Soraya Butt, HR and Recruitment Coordinator at Cashflows, said: “In the two years I have worked for Cashflows, we have always encouraged agile working. For us, this means allowing our employees to work flexibly and to make decisions on the working style that allows them to operate as efficiently as possible. Our employee survey showed that many staff really appreciated this, particularly employees with families who need the flexibility to work from home and change their working patterns.”

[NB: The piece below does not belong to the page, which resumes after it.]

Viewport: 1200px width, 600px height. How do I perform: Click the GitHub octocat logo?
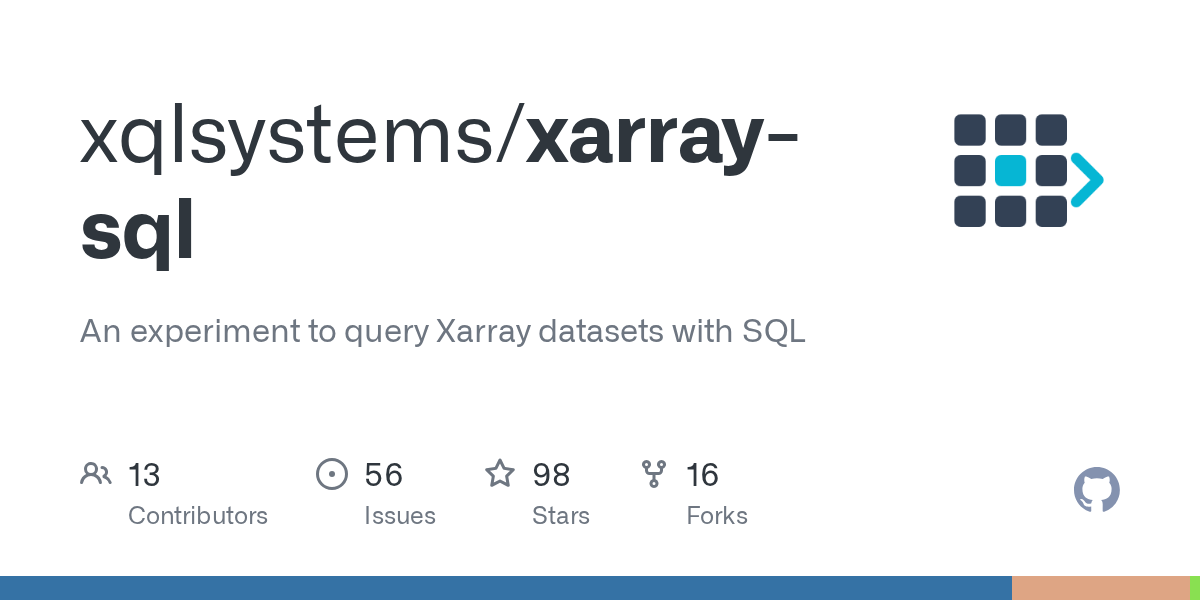pos(1096,490)
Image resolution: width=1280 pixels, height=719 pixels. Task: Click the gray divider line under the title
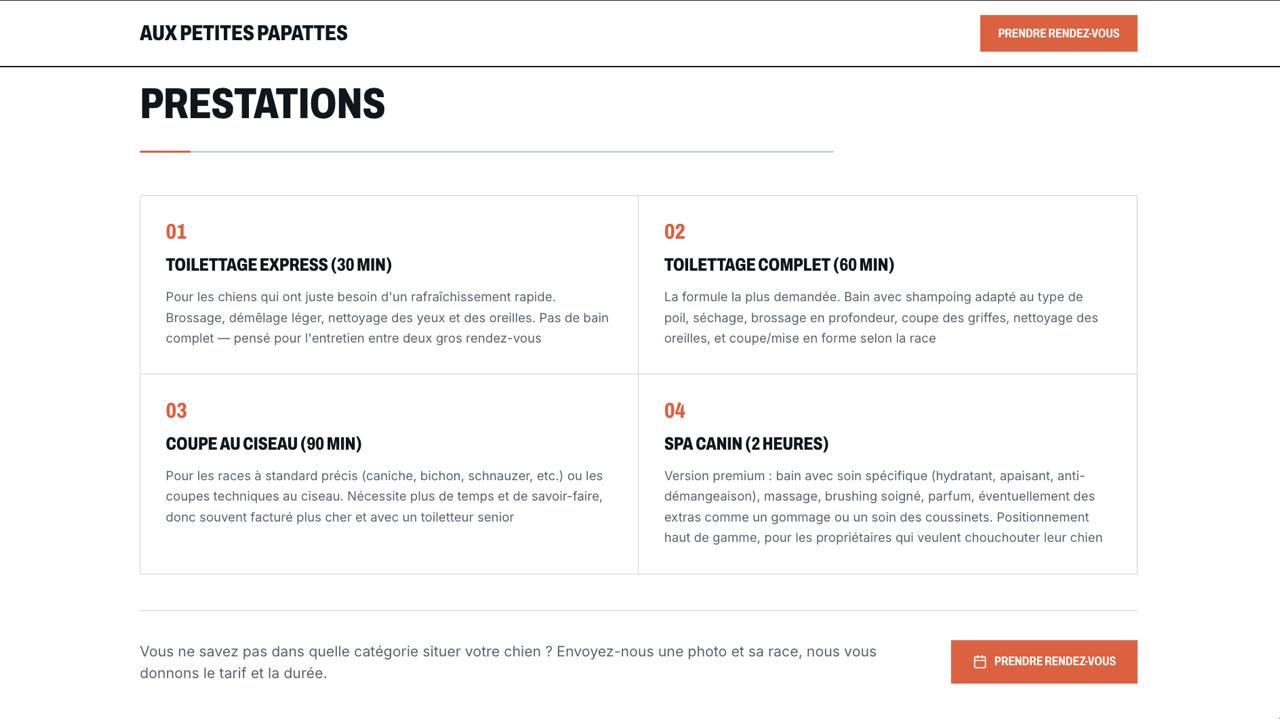(512, 152)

Agile working is also a core part of the culture at Ipswich-based insurance company PolicyBee. However, as a business with multiple teams, its approach to agile working needed to be flexible enough to suit different job roles. Within its customer service team, PolicyBee needs a core contingent of employees in the office at all times. But they are still able to cater for requests from employees to adjust their working hours, such as to come in early and leave earlier. Technology has eased the management of this process. Employees can all use an app to check if there are enough people in the office for them to book time off or to change their working hours on a particular day. For PolicyBee’s marketing team, known as DigiBee, it is not as crucial that the office is always staffed. Employees in this team are able to work remotely or from home when prearranged. This not only allows them to manage their work and home life, it also gives them the flexibility to choose the most productive place to work. For example, one of the marketing team works from home on a Friday as she has two small children. But she also finds it easier to do her write-ups at home, where there are fewer disturbances than in the office environment.
All of the organisations we spoke to agreed that agile working had not only helped to improve business efficiency but also improved their ability to compete in recruiting and retaining high-calibre employees.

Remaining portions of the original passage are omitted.